Desta forma, é muito mais interessante perguntarmo-nos se o que o astrólogo diz ecoa dentro de nós, se faz sentido, ou se pode vir a fazê-lo num futuro próximo, quando já tenhamos reflectido, quando já tenhamos tido mais experiência, quando já nos tenhamos começado a observar à luz de uma nova hipótese, quando voltemos a recordar a sessão (daí ser interessante e por vezes terapêutico manter uma gravação da sessão).
Uma leitura astrológica não é do domínio da “fé”, da “crença” ou do deslumbre. É mais do domínio do Auto-Reconhecimento. Assim, fica evidente que importa muito mais retirar significado e valor da leitura do que “acreditar” no que for que o astrólogo diz.
… o astrólogo pode fazer-me algum tipo de terapia?
Suponho que sim; mas apenas se estiver devidamente habilitado para o fazer; nesse caso é natural que integre com o seu trabalho quaisquer ferramentas terapêuticas em que seja formado, conheça bem ou domine.
O ponto fundamental a compreender é que um astrólogo, só por si, não é propriamente um terapeuta – é mais propriamente um intérprete de símbolos. Nesse sentido, na medida em que compreensão e insight forem terapêuticos, o astrólogo é terapeuta porque ajuda a criar compreensão e insight – sobre nós próprios e sobre a Vida -, apontando maneiras novas de vivermos as energias que são as nossas.
Mas se por terapia entendermos um conjunto de tratamentos, procedimentos, ferramentas e técnicas reunidos e justificados por uma determinada orientação teórica, então a Astrologia, só por si, não oferece outras ferramentas e técnicas além da interpretação que possam ser qualificadas, neste sentido, de terapêuticas. E neste sentido o astrólogo é apenas um intérprete, não um terapeuta. Mas pode sempre encaminhar ou referenciar outros terapeutas devidamente qualificados, consoante o caso, a necessidade e o interesse dos seus clientes.
… com que regularidade é conveniente ir a uma consulta de Astrologia?
Suponho que a resposta varie enormemente de astrólogo para astrólogo. A minha é esta: sempre.
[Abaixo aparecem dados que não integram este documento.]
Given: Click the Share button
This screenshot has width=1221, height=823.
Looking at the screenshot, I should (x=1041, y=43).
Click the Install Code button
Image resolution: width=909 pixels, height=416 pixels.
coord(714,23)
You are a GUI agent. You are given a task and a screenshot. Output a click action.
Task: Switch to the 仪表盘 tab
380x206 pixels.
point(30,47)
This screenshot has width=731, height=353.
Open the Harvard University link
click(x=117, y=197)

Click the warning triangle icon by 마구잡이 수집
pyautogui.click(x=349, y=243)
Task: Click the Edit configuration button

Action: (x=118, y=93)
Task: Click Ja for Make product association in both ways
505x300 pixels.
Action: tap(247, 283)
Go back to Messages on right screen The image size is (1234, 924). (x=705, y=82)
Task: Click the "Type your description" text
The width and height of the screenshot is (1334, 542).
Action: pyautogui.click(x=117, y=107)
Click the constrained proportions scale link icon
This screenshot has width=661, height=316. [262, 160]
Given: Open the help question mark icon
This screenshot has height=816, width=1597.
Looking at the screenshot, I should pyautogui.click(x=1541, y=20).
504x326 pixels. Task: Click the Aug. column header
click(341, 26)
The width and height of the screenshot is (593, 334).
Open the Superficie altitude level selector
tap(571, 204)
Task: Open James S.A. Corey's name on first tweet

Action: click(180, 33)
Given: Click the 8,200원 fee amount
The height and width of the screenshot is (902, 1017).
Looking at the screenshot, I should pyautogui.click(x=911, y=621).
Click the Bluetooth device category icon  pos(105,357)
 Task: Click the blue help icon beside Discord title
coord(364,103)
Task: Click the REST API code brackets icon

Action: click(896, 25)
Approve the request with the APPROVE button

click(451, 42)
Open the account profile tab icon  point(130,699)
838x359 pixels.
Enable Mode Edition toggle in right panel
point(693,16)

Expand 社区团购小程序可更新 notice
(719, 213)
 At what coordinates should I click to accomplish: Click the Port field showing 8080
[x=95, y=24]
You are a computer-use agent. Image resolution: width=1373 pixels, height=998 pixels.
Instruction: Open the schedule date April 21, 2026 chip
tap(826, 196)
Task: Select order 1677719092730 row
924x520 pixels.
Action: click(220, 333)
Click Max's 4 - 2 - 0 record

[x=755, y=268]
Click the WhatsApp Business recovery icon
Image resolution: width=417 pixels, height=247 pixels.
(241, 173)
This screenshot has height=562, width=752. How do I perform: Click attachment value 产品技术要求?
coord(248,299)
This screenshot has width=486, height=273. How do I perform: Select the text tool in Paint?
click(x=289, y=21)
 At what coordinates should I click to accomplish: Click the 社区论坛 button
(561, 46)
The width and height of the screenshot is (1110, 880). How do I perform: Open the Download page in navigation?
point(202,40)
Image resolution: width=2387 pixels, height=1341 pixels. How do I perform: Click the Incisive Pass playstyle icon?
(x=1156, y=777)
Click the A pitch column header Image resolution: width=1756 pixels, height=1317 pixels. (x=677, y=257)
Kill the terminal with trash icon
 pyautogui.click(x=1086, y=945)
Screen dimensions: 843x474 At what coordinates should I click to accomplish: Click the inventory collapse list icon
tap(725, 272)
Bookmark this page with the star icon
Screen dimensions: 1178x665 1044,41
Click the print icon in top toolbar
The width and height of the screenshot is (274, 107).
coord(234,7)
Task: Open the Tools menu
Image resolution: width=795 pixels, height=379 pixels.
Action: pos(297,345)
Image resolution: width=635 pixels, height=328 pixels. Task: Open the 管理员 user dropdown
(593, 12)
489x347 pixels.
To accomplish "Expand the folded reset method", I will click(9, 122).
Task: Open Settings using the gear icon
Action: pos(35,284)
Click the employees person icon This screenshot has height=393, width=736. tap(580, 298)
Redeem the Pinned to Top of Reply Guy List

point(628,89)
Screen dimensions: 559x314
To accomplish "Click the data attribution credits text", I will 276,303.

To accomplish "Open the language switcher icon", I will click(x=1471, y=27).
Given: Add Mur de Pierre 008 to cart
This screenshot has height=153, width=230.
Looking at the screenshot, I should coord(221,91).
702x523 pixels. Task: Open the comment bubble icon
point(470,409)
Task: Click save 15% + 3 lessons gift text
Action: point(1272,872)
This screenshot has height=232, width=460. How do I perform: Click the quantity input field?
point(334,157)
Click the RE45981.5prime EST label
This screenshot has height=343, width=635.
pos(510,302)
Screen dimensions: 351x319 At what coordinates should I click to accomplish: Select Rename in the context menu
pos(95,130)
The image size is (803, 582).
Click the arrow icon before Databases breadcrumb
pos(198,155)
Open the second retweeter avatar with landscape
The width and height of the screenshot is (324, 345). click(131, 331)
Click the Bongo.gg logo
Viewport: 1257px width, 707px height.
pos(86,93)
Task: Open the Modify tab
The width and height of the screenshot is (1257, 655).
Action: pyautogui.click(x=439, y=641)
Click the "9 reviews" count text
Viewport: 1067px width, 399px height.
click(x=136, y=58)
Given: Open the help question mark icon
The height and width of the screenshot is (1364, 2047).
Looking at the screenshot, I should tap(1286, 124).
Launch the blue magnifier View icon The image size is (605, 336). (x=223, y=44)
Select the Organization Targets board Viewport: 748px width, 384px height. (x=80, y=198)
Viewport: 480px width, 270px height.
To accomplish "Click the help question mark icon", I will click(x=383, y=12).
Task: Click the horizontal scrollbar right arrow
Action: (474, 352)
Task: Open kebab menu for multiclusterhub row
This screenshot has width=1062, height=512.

Que se justifique.
no momento em que surge o apelo interior,
uma vez por ano para ter um panorama geral dos próximos desafios e oportunidades, perante uma decisão importante,
perante uma crise específica,
em fases em que parecemos ter esgotado o entendimento das alternativas ao nosso dispor,
quando queremos uma visão nova sobre velhos assuntos (e os assuntos presentes),
quando procuramos uma outra pista sobre o significado, o potencial e o propósito da existência,
quando precisamos de nos recordar de nós próprios,
quando nos resolvermos explorar a Astrologia,
quando queremos aprofundar a compreensão astrológica em brainstorming
quando precisarmos
ou quando quisermos.
Tem outras perguntas que não viu aqui respondidas? É natural. Esta secção é sobre Perguntas Frequentes e a sua pode ser rara :-)
Nesse caso, tem duas possibilidades – ou me escreve e coloca a sua questão ou, como o encorajo a fazer na sequência da célebre locução do Prof. João dos Santos*, comece a estudar Astrologia e descubra por si mesmo as respostas que procura. Isso é, afinal de contas, o que de melhor pode fazer por si mesmo; mesmo que implique consultar outros, o ideal ainda é reflectir profunda e longamente sobre a frase a que acabo de me referir:
* “Se não sabe, por que é que pergunta?”